## TASK DIRECTIONS
Find the word "Política" in the listing; pull out each line holding it.

## MATERIAL FOR THE TASK

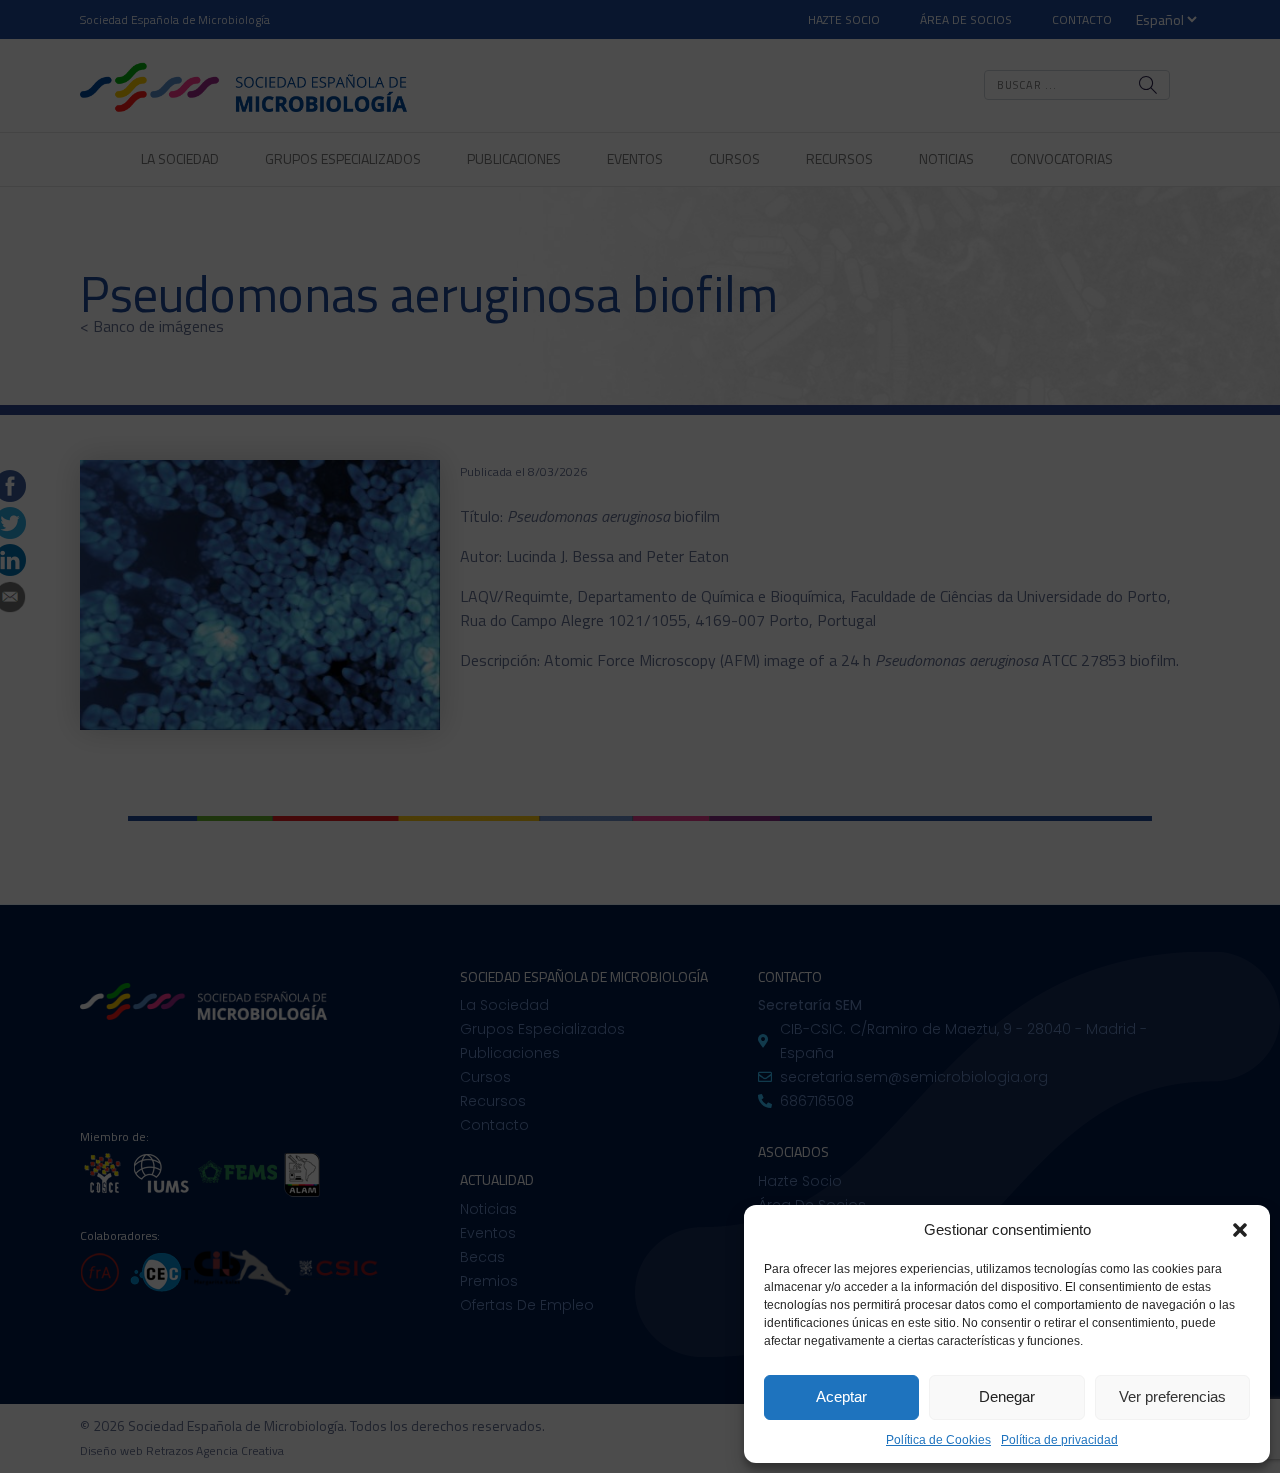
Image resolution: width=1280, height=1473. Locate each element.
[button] (1240, 1230)
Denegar (1007, 1396)
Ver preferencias (1172, 1396)
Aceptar (841, 1396)
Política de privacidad (1059, 1440)
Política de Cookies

## EXERCISE RESPONSE
Política de privacidad (1059, 1440)
Política de Cookies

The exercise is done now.